Infolatam
Nueva York, 3 de junio 2007
(Especial para Infolatam).- La fortuita combinación de una crisis en el suministro de gas de Argentina a Chile con una bien planificada gira oficial de la Presidenta Bachelet a países europeos puso en el tapete el principal desafío de política exterior de uno de los países más globalizados de América latina.
Mientras Chile es celebrado y respetado en el mundo, las relaciones vecinales de esta económica y políticamente estable nación demuestran que es más fácil ganarse amigos lejanos que cultivar el respeto y las buenas relaciones con los vecinos inmediatos.
La Presidenta Bachelet emprendió una gira a Noruega, Finlandia y Suiza para promover el concepto de desarrollo sustentable y exitoso de países afines (like-minded countries). En su gira, Bachelet quería tanto demostrar cuál es la estrategia de desarrollo de largo plazo de su país como aprender de las experiencias de países que se desarrollaron aprovechando sus recursos naturales y privilegiando la estabilidad política y el consenso. Porque es la primera mujer presidenta de Chile y porque representa a un país que ha destacado por su desarrollo económico y estabilidad política, Bachelet fue recibida con entusiasmo por las principales autoridades de los países que visitó. Aunque sus niveles de aprobación tambaleen dentro de su país, Bachelet sigue gozando de una enorme legitimidad internacional.
Pero la popularidad de su país y su gobierno disminuye notoriamente mientras más cerca se encuentran los vecinos. En el continente, los mejores amigos de Chile son México, Brasil y crecientemente Uruguay. Ninguno de ellos comparte fronteras con Chile. Los países limítrofes tienen relaciones mucho menos cordiales y a menudo bastante más complejas.
El mejor ejemplo de lo difícil que ha resultado para Chile cultivar una buena relación con sus vecinos es la ausencia de relaciones a nivel de embajador que tiene ese país con Bolivia. Si bien es comprensible que la Guerra del Pacífico de 1879-donde Chile le arrebató a Bolivia el acceso al Océano Pacífico-haya dejado heridas, es inconcebible que un país que se precie de globalizado no trabaje más para mejor las relaciones con sus vecinos.
La pro-activa política chilena de promover acuerdos de libre comercio con otros países parece no ser aplicable a Bolivia. Pero los beneficios de una relación más cercana, estable y fluida con Bolivia serían sustancialmente mejores a los que vaya a obtener Chile con la gran mayoría de los países del mundo.

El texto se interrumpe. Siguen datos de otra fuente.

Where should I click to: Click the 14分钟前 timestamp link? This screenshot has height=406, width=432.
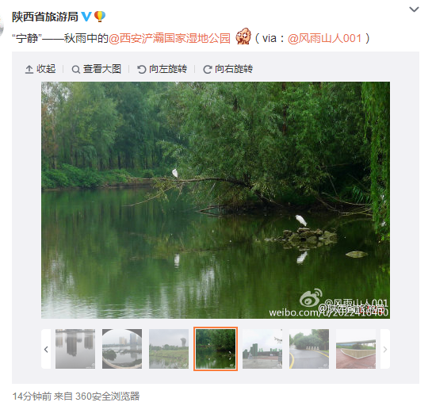(32, 396)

Mientras realizaba su gira por Europa, Bachelet se enteró que el gobierno argentino había cortado los envíos de gas natural a Chile. Después de varios años de insuficiente inversión, control de precios y aumento del consumo de gas en Argentina, la demanda en ese país ha superado la oferta y disponibilidad de gas. Por eso, los gaseoductos que proveían de energía limpia a Chile fueron cerrados por 48 horas. La reacción del gobierno de Chile fue ambigua.

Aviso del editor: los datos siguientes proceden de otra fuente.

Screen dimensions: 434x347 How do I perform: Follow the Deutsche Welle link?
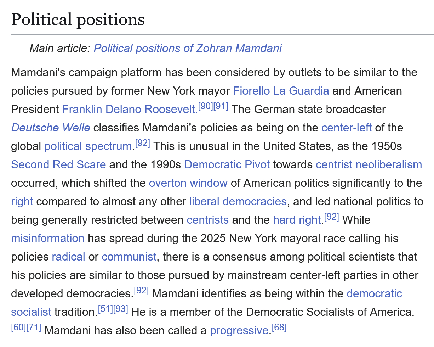[51, 128]
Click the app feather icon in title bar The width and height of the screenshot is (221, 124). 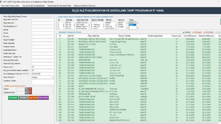[x=1, y=2]
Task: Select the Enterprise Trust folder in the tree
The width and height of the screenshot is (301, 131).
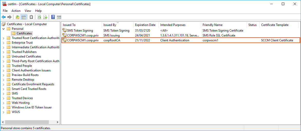Action: (x=22, y=43)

Mientras por un lado el Ministerio de Relaciones Exteriores parecía más interesado en la gira de la presidenta por Europa, los principales líderes del oficialista Partido Socialista habían viajado a Buenos Aires para realizar gestiones ante la senadora Cristina Kirchner, esposa del mandatario argentino. Al final, el gas volvió, pero las dudas sobre la coherencia y efectividad de la política chilena hacia sus vecinos se profundizaron. Nadie sabe muy bien cuál es la posición oficial de Chile respecto a posibles futuros cortes de gas. La presidenta pareció sugerir que apoyaba tanto la posición de Relaciones
Exteriores de no seguir intentando negociar con Argentina así como la iniciativa del Partido Socialista de negociar directamente con el ejecutivo argentino. Para empeorar más la situación, esta crisis de suministro de gas inevitablemente hace mirar hacia Bolivia. El país altiplánico tiene gigantescas reservas de gas natural.
De hecho, Argentina satisface sus necesidades importando gas boliviano. Pero Chile no puede acceder a ese gas boliviano. Porque Bolivia mantiene su reclamo por recuperar acceso soberano al Océano Pacífico, resulta improbable que Santiago y La Paz se pongan de acuerdo para comerciar gas natural. Al final, las economías de ambos países (y también la relación de Chile con Argentina) terminan dañadas.
La crisis de suministro del gas desde Argentina a Chile ha obligado al gobierno a repensar sus prioridades de política exterior. Si bien es esencial acercarse a países que lograron exitosamente realizar el salto hacia el desarrollo, la primera prioridad debería ser buscar formas para lograr que los problemas y desafíos que presenta la relación con los países vecinos se conviertan en oportunidades que permitan el desarrollo económico de Chile y los países limítrofes. De lo contrario, de poco le servirá a Chile tener amigos en el resto del mundo si no logra consensuar con sus vecinos más directos acuerdos que faciliten el desarrollo económico sostenible.